If one takes into account only the short-term targets that the nations participating in COP26 have made for 2030, temperatures would rise by 2.4°C. If one looks at their existing (not promised) policies and actions, temperatures will increase to 2.7°C. “All countries have to go back and rethink what they can do,” Höhne said. “And the only way to do that is to go into emergency mode. Governments have to do something substantially different.”
Given this urgency, developing nations are calling for NDCs to be reported every year instead of every five years, a demand that was included in the draft text published on Wednesday morning, and to develop even more ambitious short-term actions. “The key issue for us is not net-zero targets in 2050, particularly for the rich world,” said Raman. “Net zero by 2050 is too little, too late, particularly for the rich world.”
On Tuesday morning, at a press conference held by the Republic of the Marshall Islands, Tina Stege, climate envoy for the Marshall Islands, expressed similar sentiments: “I think we need to see folks coming back on commitments in 2022. For these things to have impact and make sense, you have to start next year. The decade of action is now.”
More than just a COP problem
This use of the term “net zero” to delay action is not unique to COP26. A report from Corporate Accountability published last month, The Big Con: How Polluters Are Advancing a "Net Zero" Climate Agenda to Delay, Deceive and Deny, found that Microsoft, for example, has based its plan to reach net zero by 2030 on a still-unproven carbon-capture technology.

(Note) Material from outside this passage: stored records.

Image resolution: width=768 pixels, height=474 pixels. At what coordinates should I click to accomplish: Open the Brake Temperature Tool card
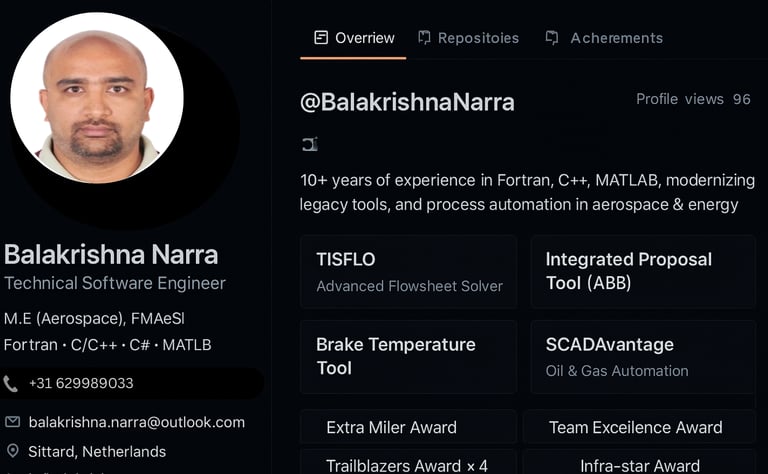pyautogui.click(x=408, y=356)
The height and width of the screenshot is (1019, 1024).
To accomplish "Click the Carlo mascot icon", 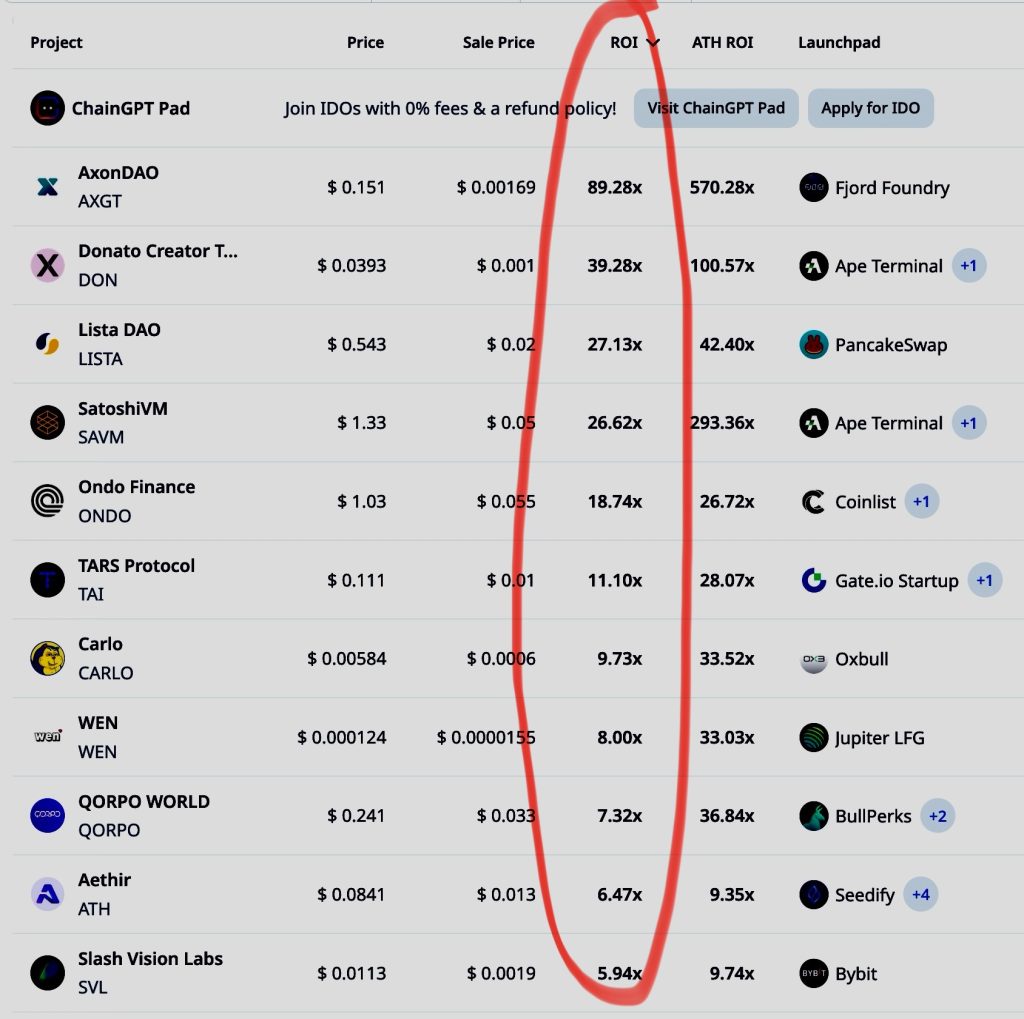I will click(x=47, y=659).
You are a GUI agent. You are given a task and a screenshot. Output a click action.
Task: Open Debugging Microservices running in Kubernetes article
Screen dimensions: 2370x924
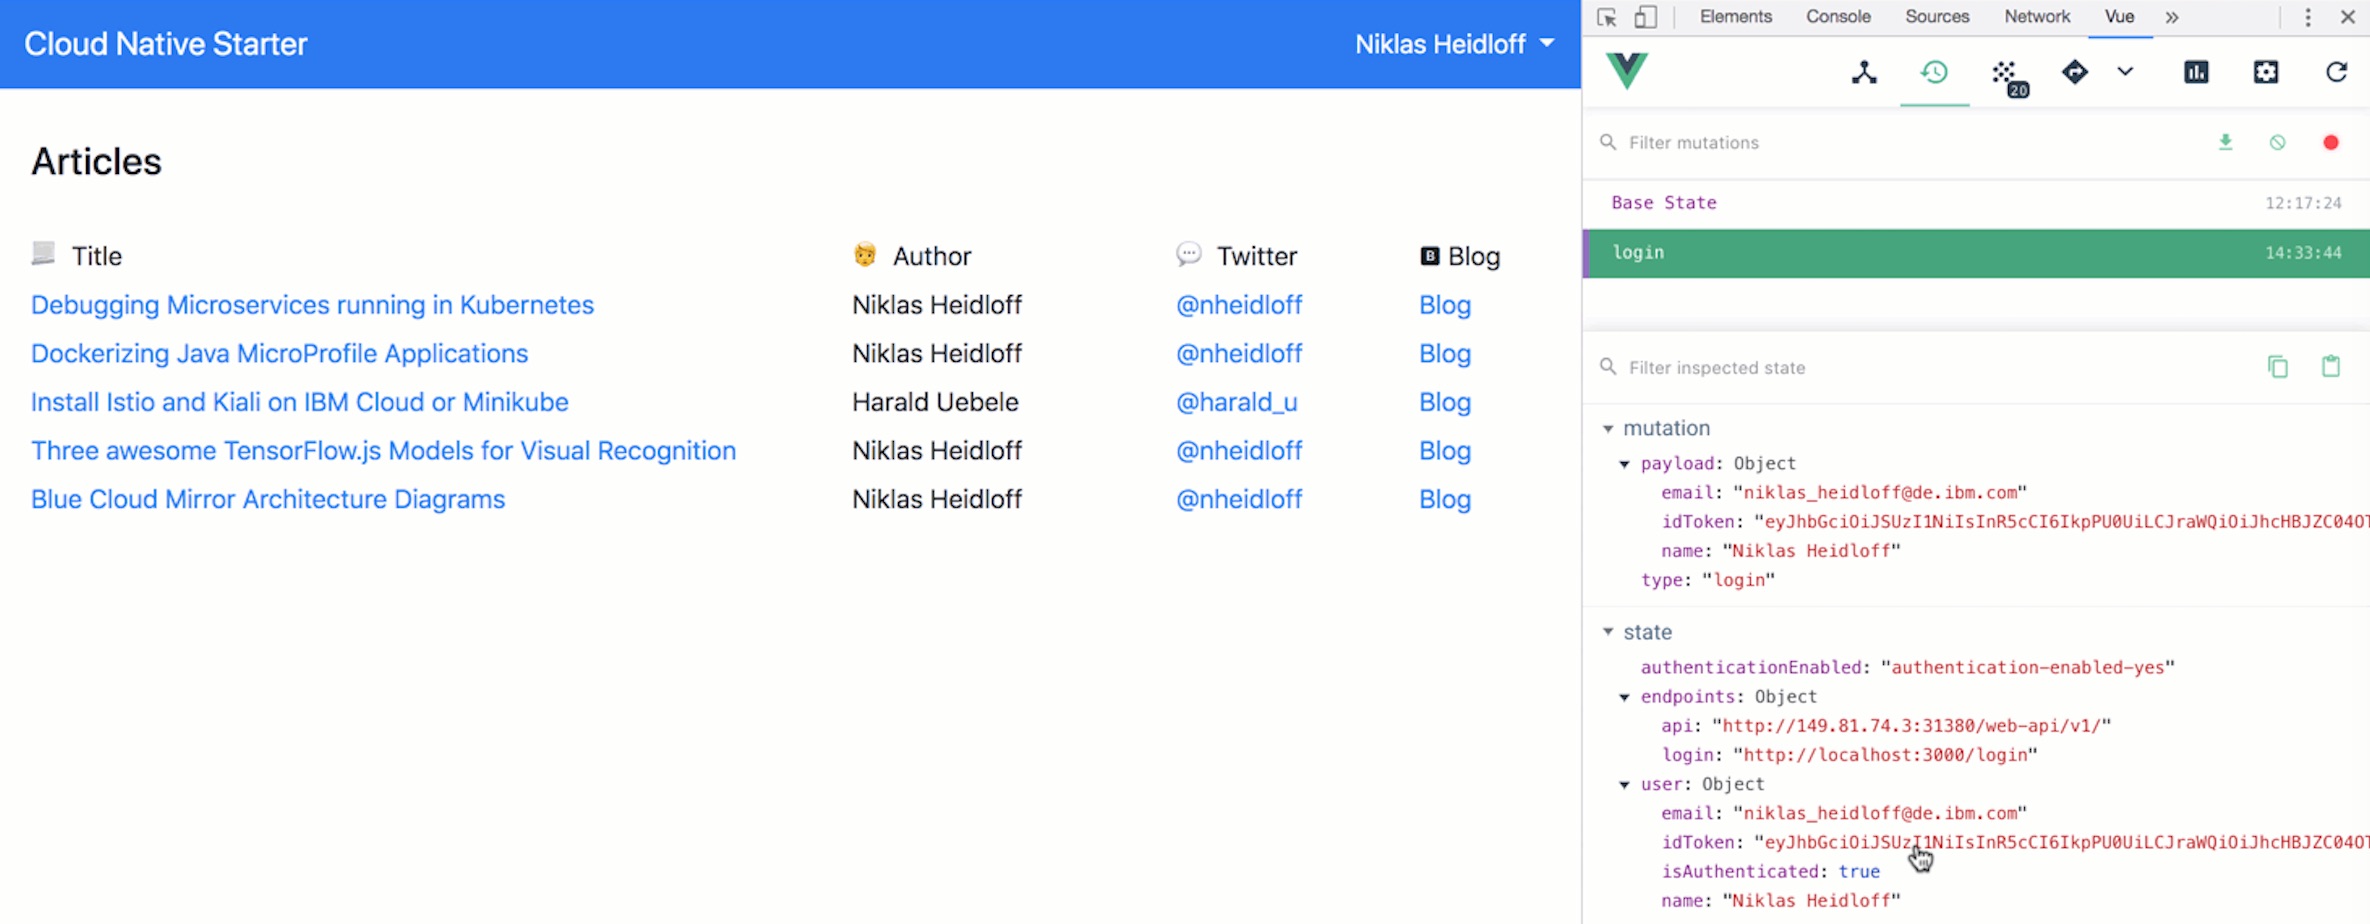[312, 305]
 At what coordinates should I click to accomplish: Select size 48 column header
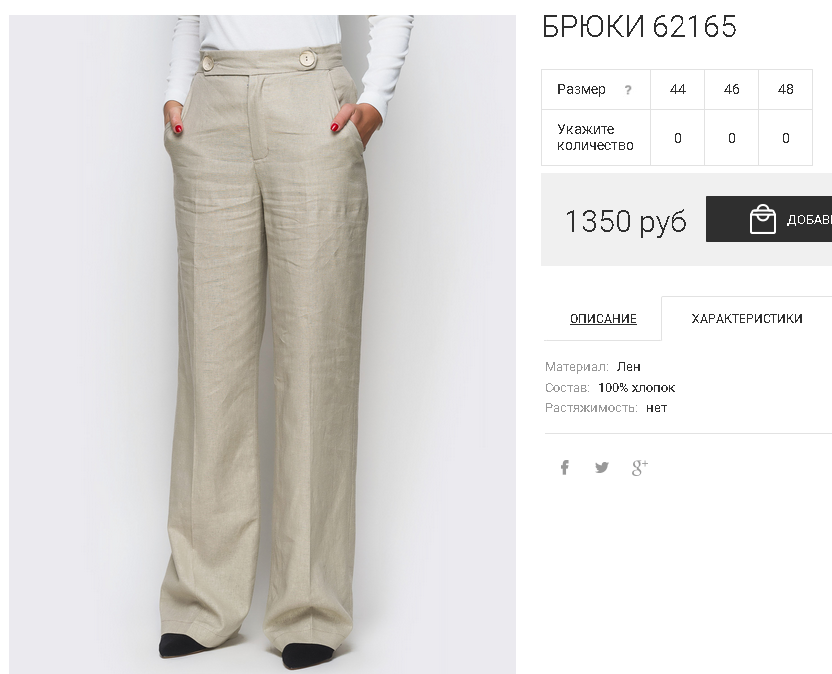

But it is especially critical at the UN climate negotiations because of its capacity to block what nations in the developing world are calling for instead: ambitious short-term commitments backed by action and the phase-out of fossil fuels. Yesterday’s draft of the COP26’s final decision text mentioned fossil fuels for the first time with a demand to “accelerate the phase-out of coal and subsidies for fossil fuels.”
Jennifer Morgan, executive director of Greenpeace International, said, “What’s very concerning here in Glasgow is that the first draft of the climate pact text is already exceptionally weak. Usually the text starts with some ambition, which then gets watered down. To keep 1.5° alive, four words must be added—‘fossil fuels phase out’—and countries must come back next year to close the gap.”
Stege, too, stated that concrete, near-term action was the only viable solution to the climate crisis. “We can’t just have promises of what we’re going to do; we actually have to have actions to back them up,” Stege said. “As we laid out, on policies like phasing out coal, policies on methane, ending of fossil fuel subsidies, these are the concrete actions that need to happen now.”